Use this after the readiness pass.

Purpose: test whether Skip can build a static-first, performance-aware page while practicing progressive enhancement.

Prompt:

Run Calibration Task 001.

Build a static-first landing page for a fictional AI product called SignalForge.

Product:
SignalForge turns messy customer feedback into prioritized product decisions.

Audience:
Indie hackers, solo founders, and early-stage SaaS builders.

Sections:
1. Hero with clear value proposition and one CTA
2. Problem section
3. How it works in 3 steps
4. Lightweight proof section with clearly fictional/demo metrics
5. Pricing teaser
6. FAQ
7. Contact or waitlist form

Constraints:
- HTML, CSS, vanilla JS only
- No framework
- No external JS libraries
- No cookies
- No fake real client proof
- No tracking scripts
- Must work without JavaScript as a readable page
- JS may enhance form feedback or small interactions only
- First-party compressed JS target under 20kb
- LCP target under 1s under controlled static hosting
- CLS target under 0.05
- TBT target under 100ms
- WCAG AA contrast
- Mobile-first responsive design
- No horizontal overflow on mobile

Before coding, produce:
1. Task classification using Presenter / Coordinator / Storage
2. Pattern identification
3. Progressive enhancement plan
4. Performance budget plan
5. Bug risk scan
6. Verification checklist

After building, produce a Calibration Report:
1. Files created
2. Final architecture
3. Progressive enhancement decisions
4. Performance risks and how you avoided them
5. Bugs found and fixed
6. What you would test in browser/devtools
7. What memory files should be updated from this task

Wait after the Calibration Report.

Calibration Task 002: Bug Mitigation Drill

Use this after Skip passes the static landing page task.

Purpose: test whether Skip can preserve a clean baseline, introduce controlled bugs, classify bugs, fix them, and document prevention rules.

Prompt:

Run Calibration Task 002: Bug Mitigation Drill.

Take the SignalForge landing page and create a separate broken copy:
/experiments/signalforge-bug-drill/

Do not damage the original clean version.

In the broken copy, introduce these controlled bugs:
1. Mobile overflow bug
2. CLS bug
3. JavaScript form feedback bug
4. Accessibility bug
5. Performance bug

Then debug the broken copy using your operating model.

For each bug, produce:
1. Symptom
2. Layer affected
3. Pattern involved
4. Root cause
5. Fix
6. Prevention rule
7. Verification test

After fixing, produce a Bug Mitigation Report with:
- Bugs introduced
- Bugs found
- Fixes applied
- Verification checklist
- Lessons learned
- Memory files updated

Do not add new features during the fix.
Wait after the Bug Mitigation Report.

Calibration Task 003: Performance Audit

Use this after Skip passes the bug mitigation drill.

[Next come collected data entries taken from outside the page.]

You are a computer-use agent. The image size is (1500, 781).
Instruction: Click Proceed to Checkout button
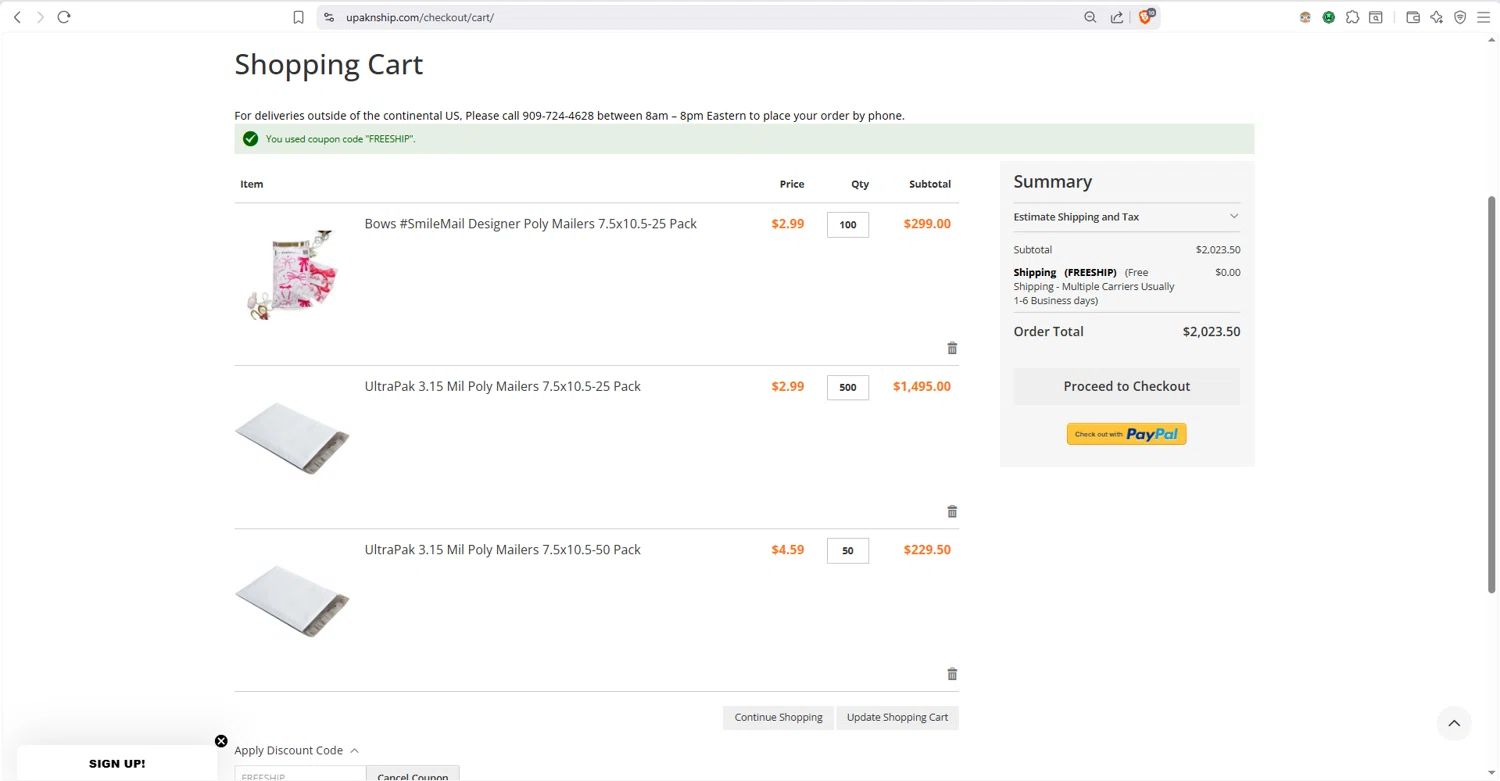1126,386
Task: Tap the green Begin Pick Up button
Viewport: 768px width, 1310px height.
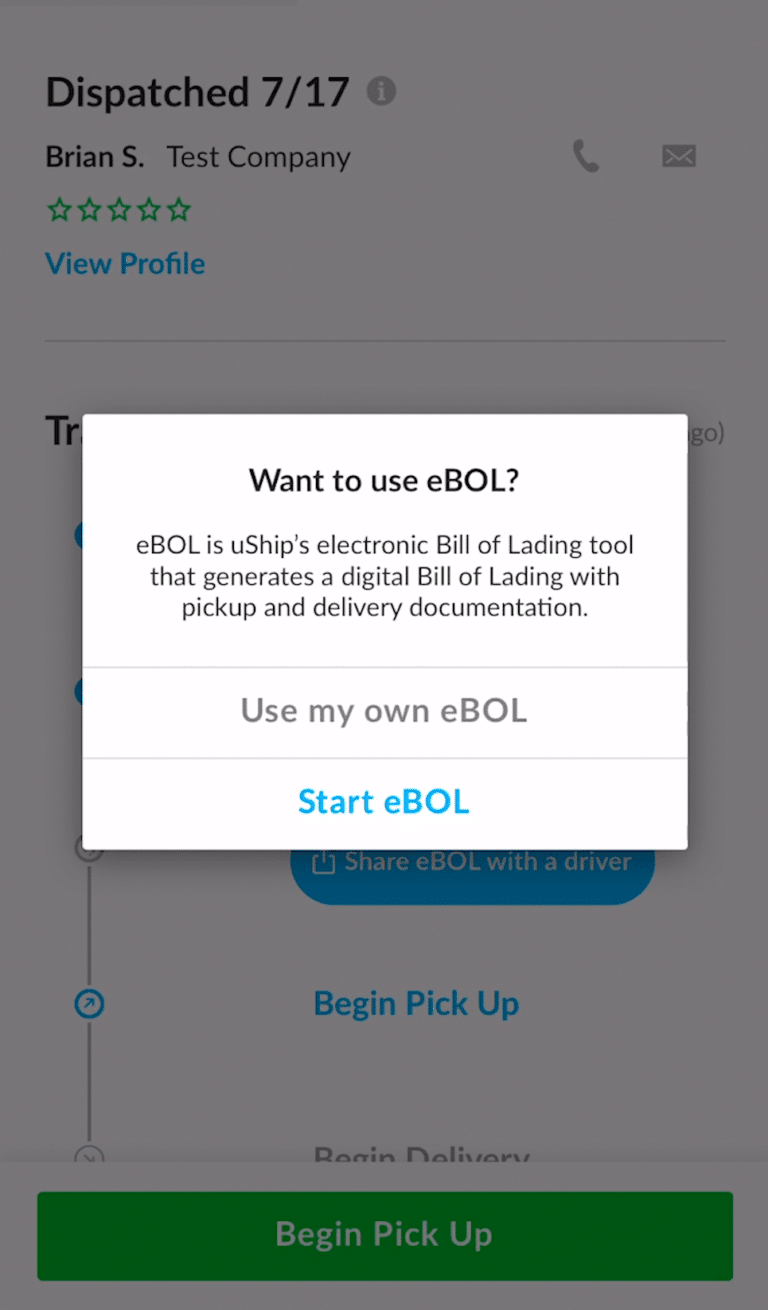Action: point(383,1234)
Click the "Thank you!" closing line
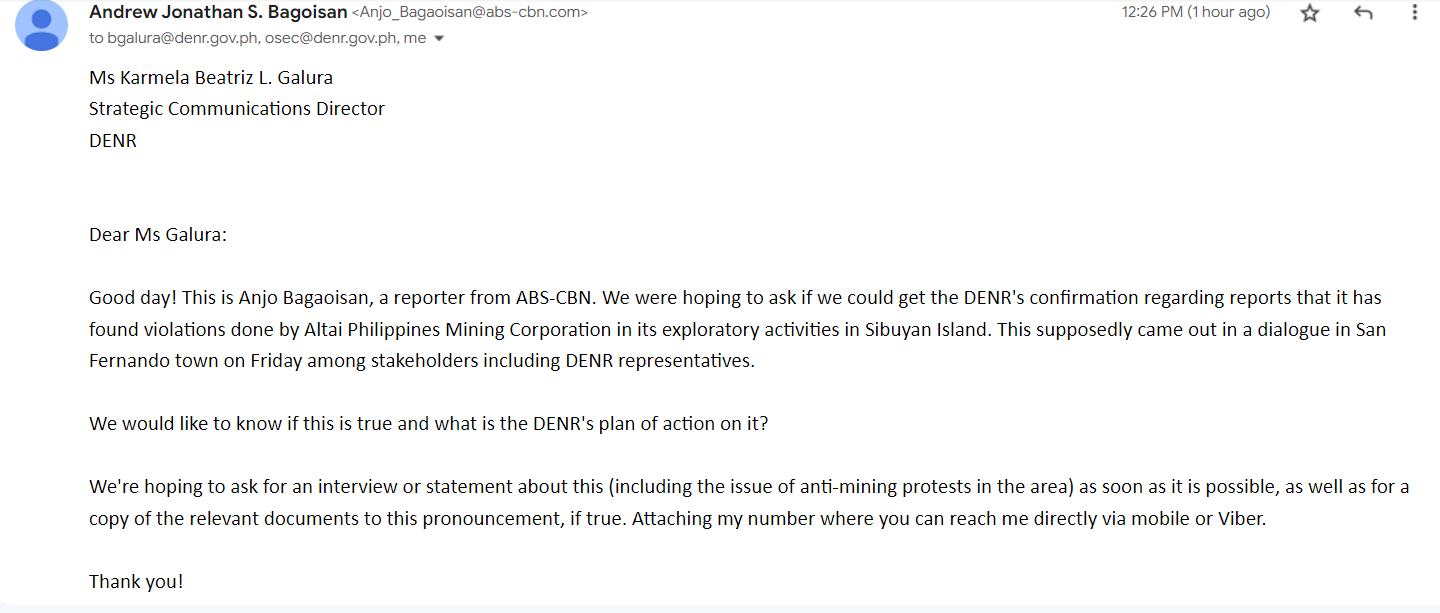The width and height of the screenshot is (1440, 613). [x=136, y=581]
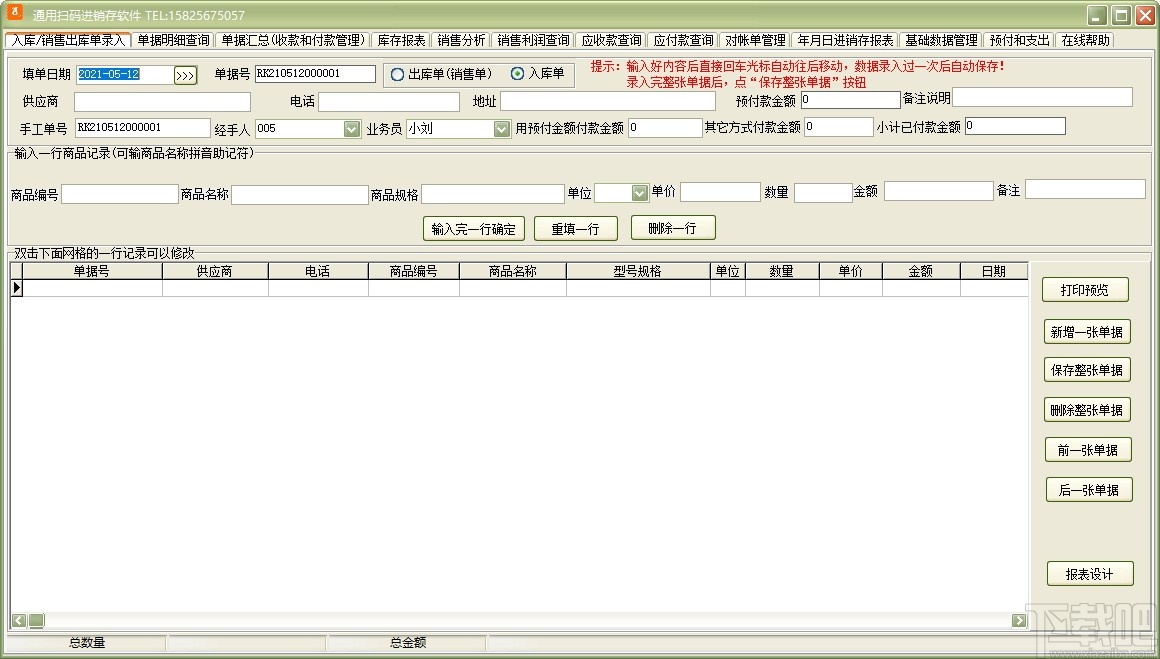Screen dimensions: 1160x659
Task: Click 重填一行 to refill the row
Action: tap(576, 228)
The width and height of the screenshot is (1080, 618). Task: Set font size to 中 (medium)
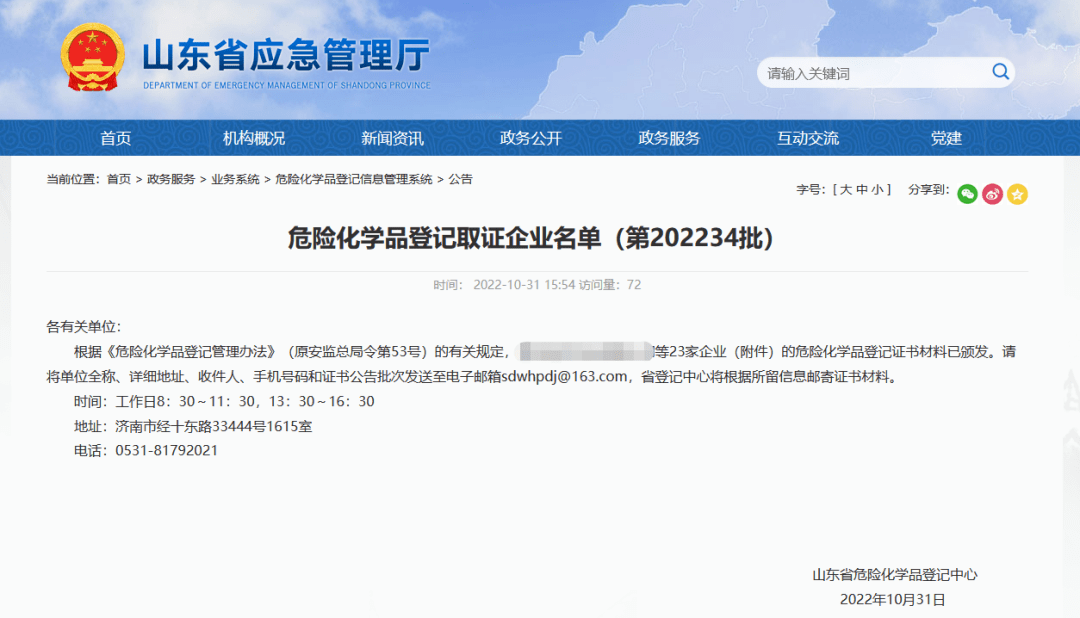[x=860, y=189]
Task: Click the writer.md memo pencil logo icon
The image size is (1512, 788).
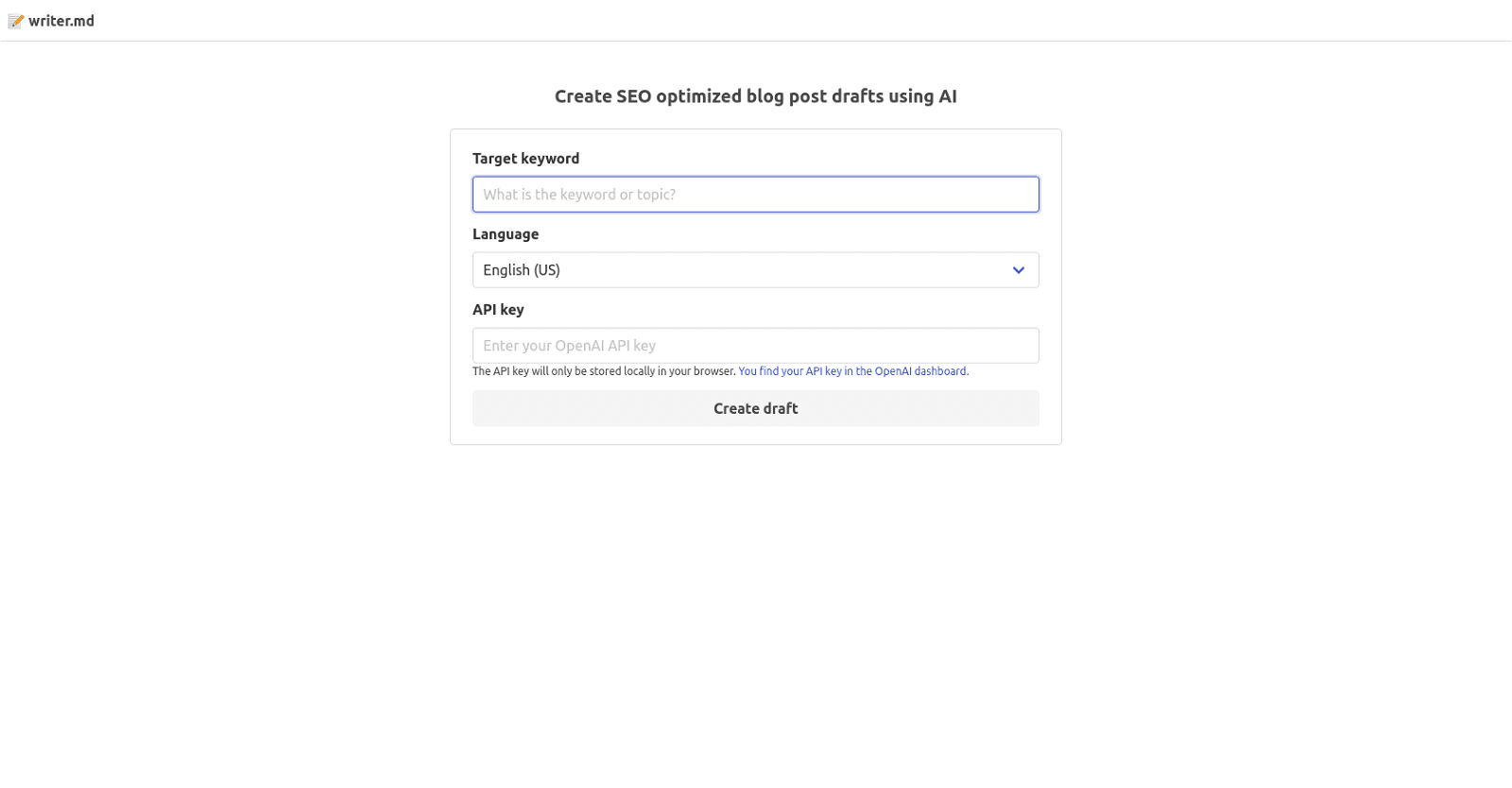Action: pos(16,21)
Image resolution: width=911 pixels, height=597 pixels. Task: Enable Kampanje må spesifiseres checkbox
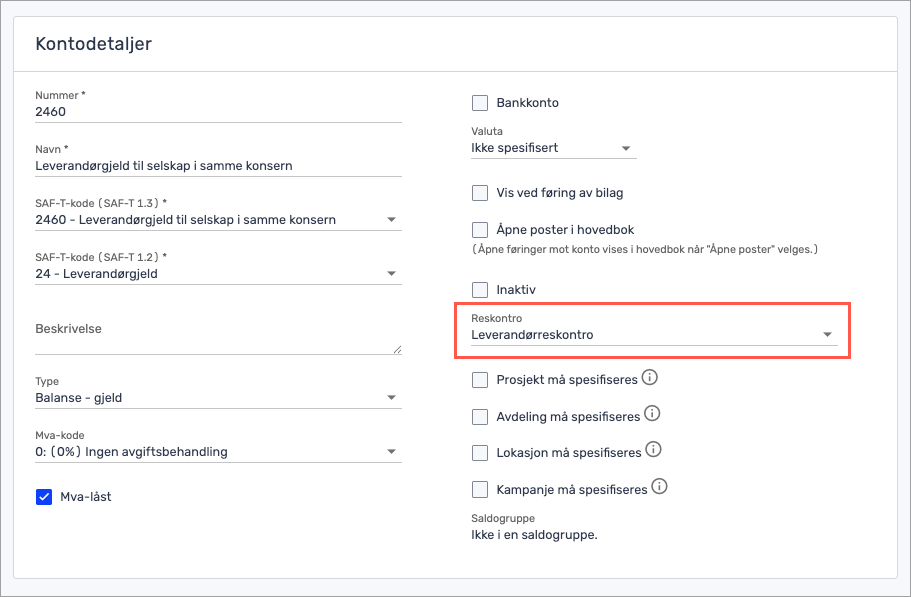coord(480,490)
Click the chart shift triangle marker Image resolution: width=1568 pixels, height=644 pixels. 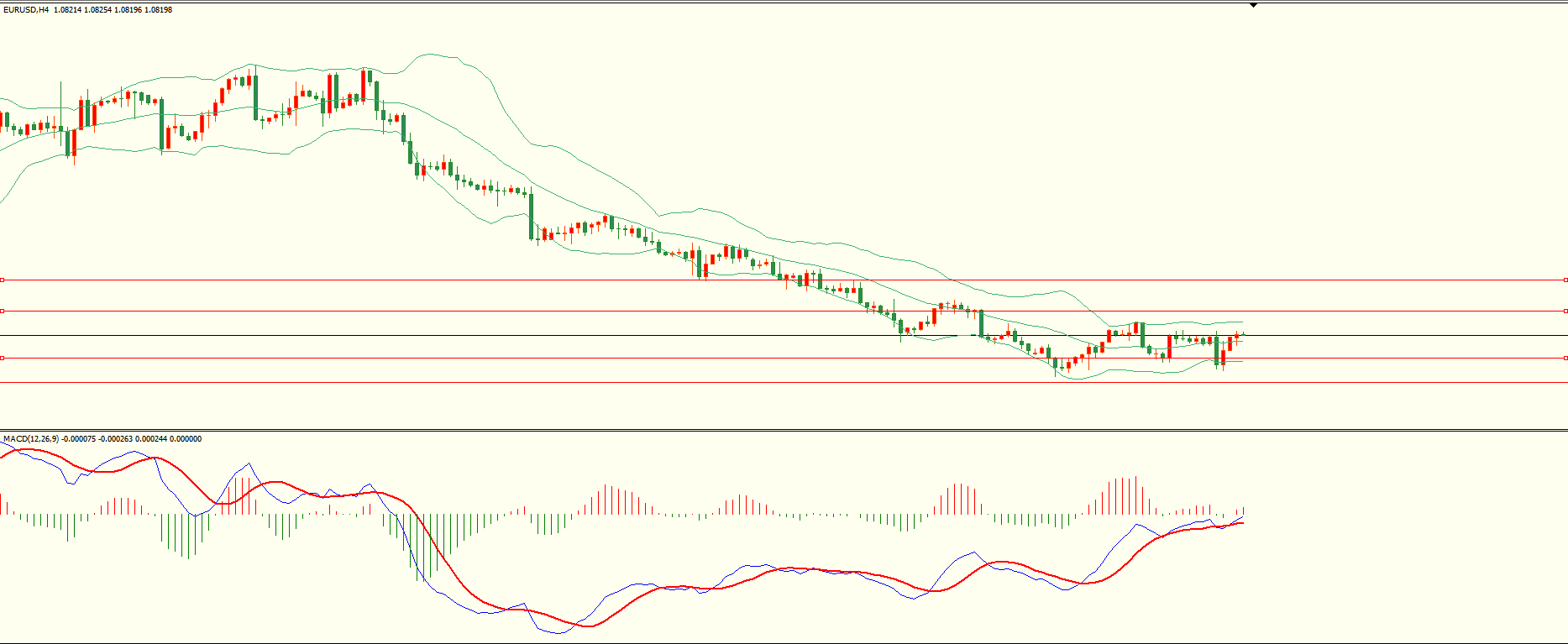point(1253,5)
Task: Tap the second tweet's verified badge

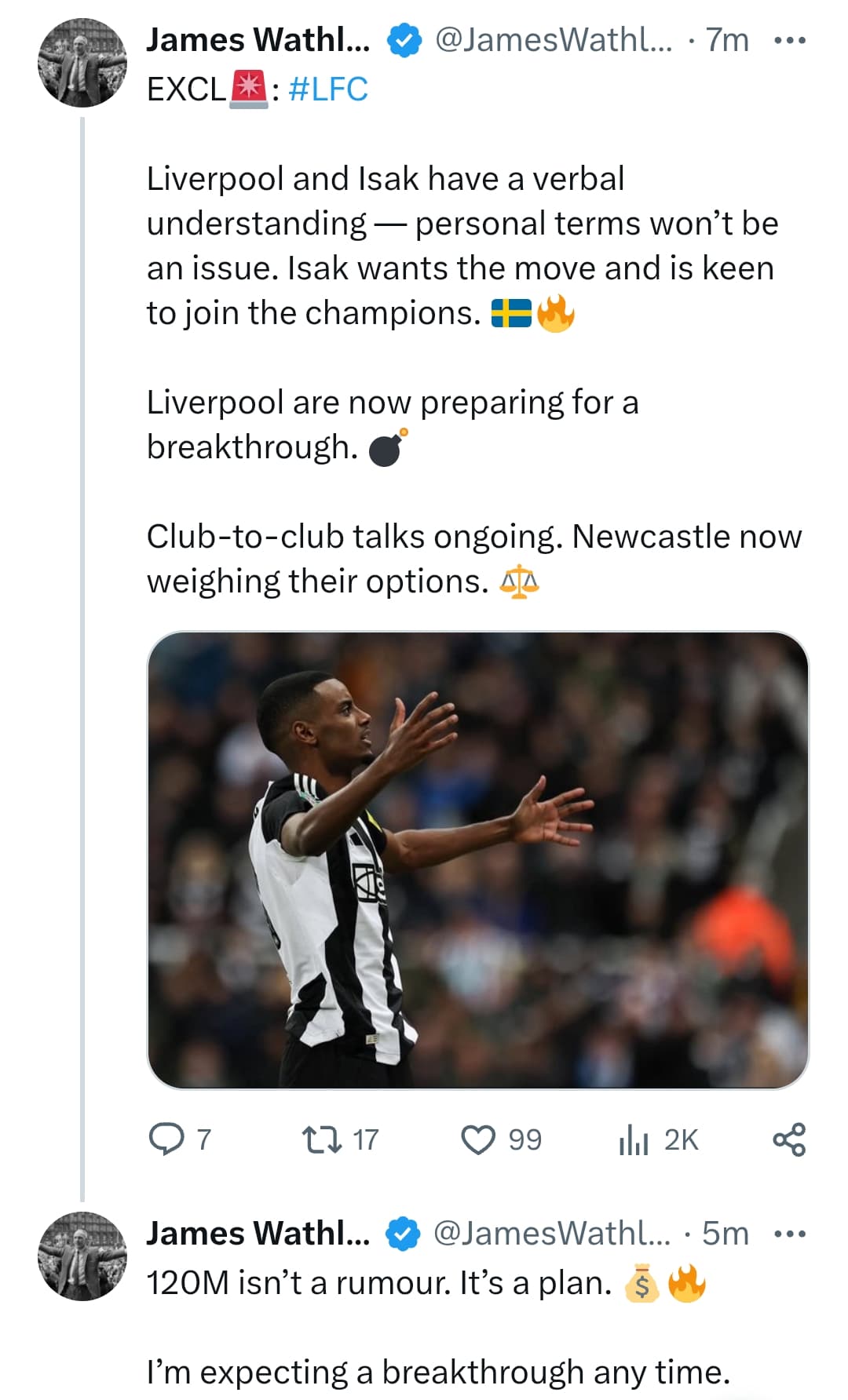Action: tap(404, 1234)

Purpose: test whether Skip can audit a site without guessing.

Prompt:

Run Calibration Task 003: Performance Audit.

Audit the latest static page against the skipsai performance budget.

Inspect:
- LCP candidate
- CLS risks
- TBT risks
- JavaScript size
- Font loading
- Image weight
- Render-blocking resources
- Mobile overflow
- Accessibility basics
- Third-party scripts

Produce:
1. Performance Audit Report
2. Risk ranking
3. Fix recommendations
4. Tradeoff notes
5. Updated checklist items

Do not claim metrics you did not measure.
Clearly separate measured results from expected results.

Evaluation Rubric

Skip is ready for supervised real work only if it can:

  • Classify tasks by Presenter, Coordinator, and Storage
  • Identify patterns before writing code
  • Keep static pages readable without JavaScript
  • Enforce performance budgets
  • Avoid fake proof
  • Preserve clean baselines
  • Debug systematically
  • Document root causes
  • Update memory files
  • Produce verification plans
  • Admit uncertainty clearly

Skip is not ready if it:

  • Jumps straight into code
  • Adds unnecessary frameworks
  • Ignores performance budgets
  • Fakes metrics
  • Breaks the clean version while experimenting
  • Cannot explain root causes
  • Treats accessibility as optional
  • Creates duplicate memory files
  • Claims success without verification

Final Instruction

The trainer’s job is not to make Skip sound impressive. The trainer’s job is to make Skip reliable.

Train Skip through small, controlled tasks before trusting it with real client work.